Increased staff, new training and heightened security precautions needed are costly, and at least one Chicago hospital may try to shift some of the most troublesome patients elsewhere, experts at a trauma workshop said Monday. Doctors at suburban trauma centers, who are used to treating the blunt trauma of automobile accidents and until recently seldom saw gunshot wounds, now must treat people who have been shot three or more times, and often get several victims of the same shooting at once.

That means having two or three operating rooms staffed around the clock and hiring more emergency medicine physicians and trauma nurses and surgeons, the experts said.
The workshop was presented by the trauma committee of the American College of Surgeons at the Chicago Medical Society`s Midwest Clinical Conference at the Fairmont Hotel in Chicago.
``Drugs, guns and gangs are the recurrent theme in these injuries,`` said Richard Fantus, director of the trauma center at Illinois Masonic Medical Center. ``We are seeing the third stage of gang development here, which is kill for business, not for gang pride.``
Nearly 63 percent of gunshot wound victims at Children`s Memorial Hospital in 1991 were 14 to 16 years old and were involved in a crime, said Marletta Reynolds, director of Children`s pediatric trauma center.
That is a dramatic shift from 1986 when 72 percent of gunshot victims were children under 14 who were accidentally shot. The increase is due to the increased number of teenagers shot in gang fights, Reynolds said.
``One 15-year-old was shot in the chest. Six gang members went to visit him on the surgical floor in full gang regalia, and when security asked them to leave, they scattered into other patients` rooms. It took us two hours to get them out of the hospital.``
 What a waste of resources, when you consider the words of Mr. Sampson from the first part of this essay and the type of community black people created in the CHA homes on the South Side of Chicago, particularly in the now demolished Robert Taylor Homes.

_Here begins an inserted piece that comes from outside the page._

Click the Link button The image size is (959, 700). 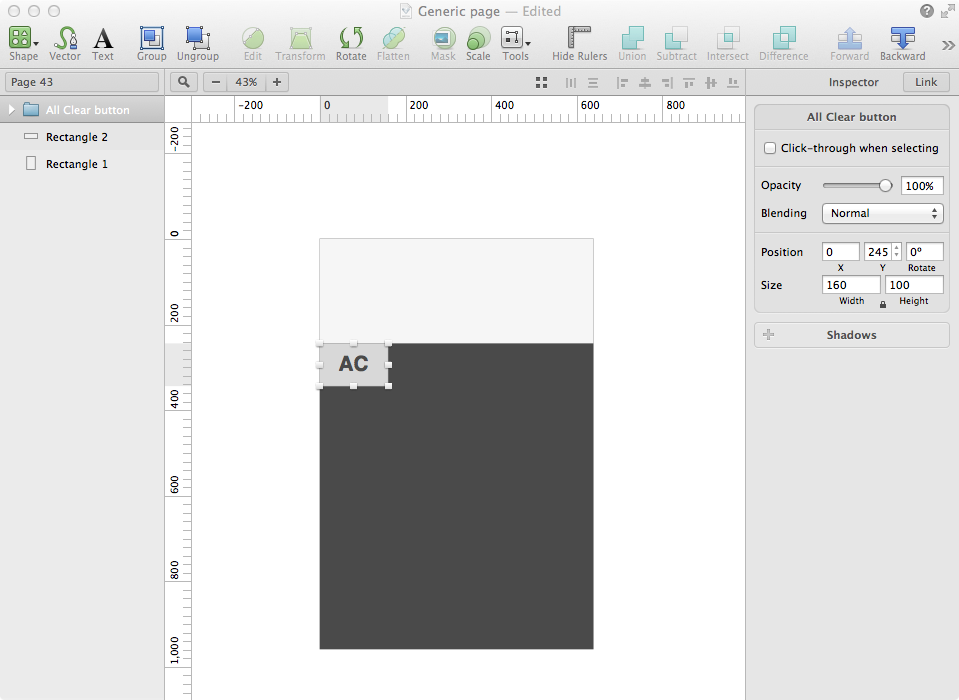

Why bring any of this up? It seems four people were recently arrested for protesting the "trauma desert" on the South Side of Chicago, attacking the University of Chicago Hospital for not opening one wing to deal with... traumatic situations created on a daily basis by the black citizens of the South Side.

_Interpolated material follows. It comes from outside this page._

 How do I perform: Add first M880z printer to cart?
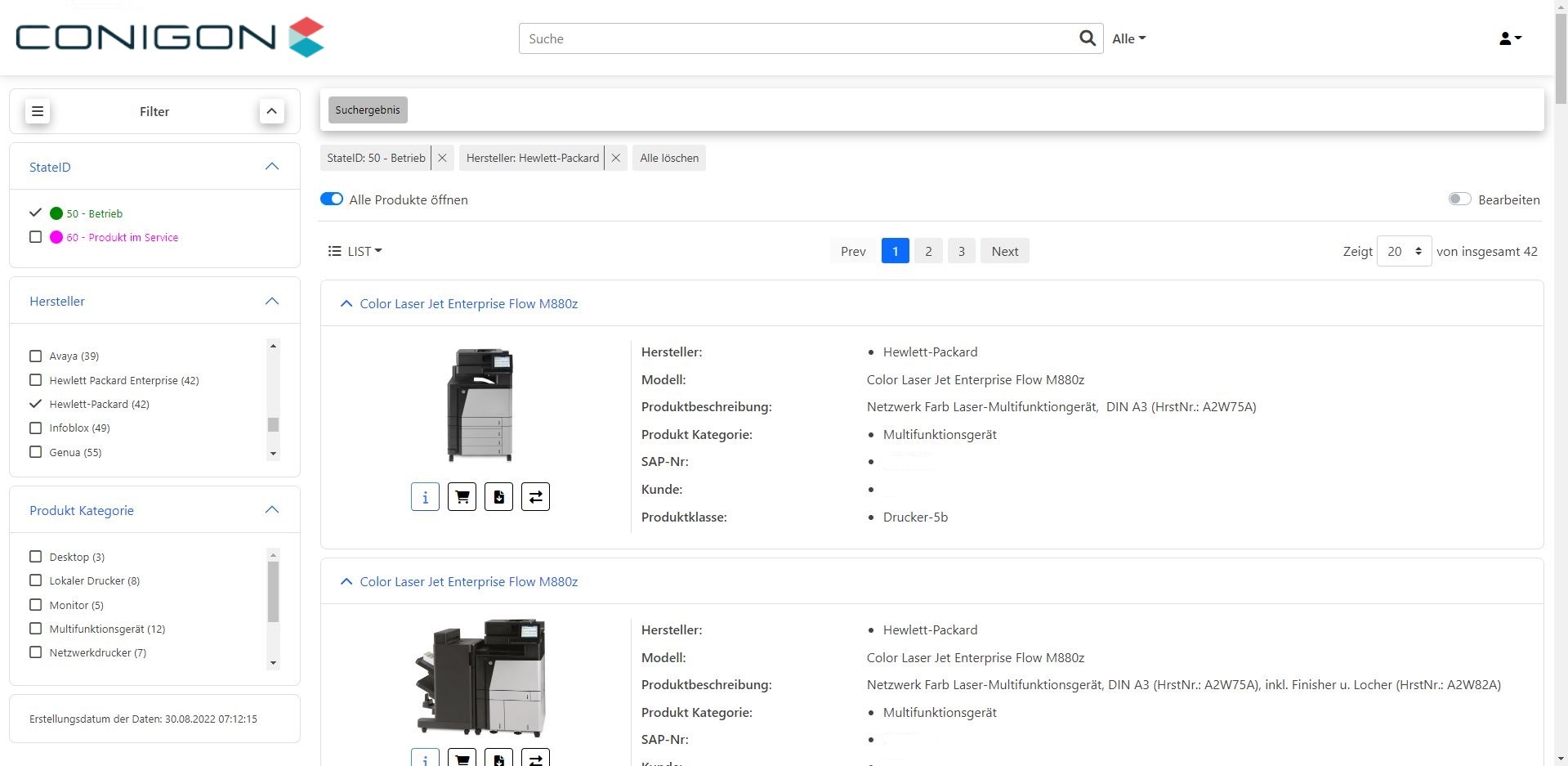click(462, 496)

In reading all that you've read here, particularly the words of Robert Sampson, why should anyone care about the conditions of South Side of Chicago -- be it the refusal to allow the citizens of the CHA to have 2nd Amendment rights or the closure of trauma centers due to the exorbitant costs?

"Guns, Blacks, and Steel: The Fate of American Cities" is an idea that goes far beyond our ideas of constitutional government. It means dealing with the primary problem that threatens to destabilize our society.

Robert Sampson, in all of his DWL verbiage, knows the truth. The problem may be "out of sight" (with the demolishing of the CHA housing), but it's present.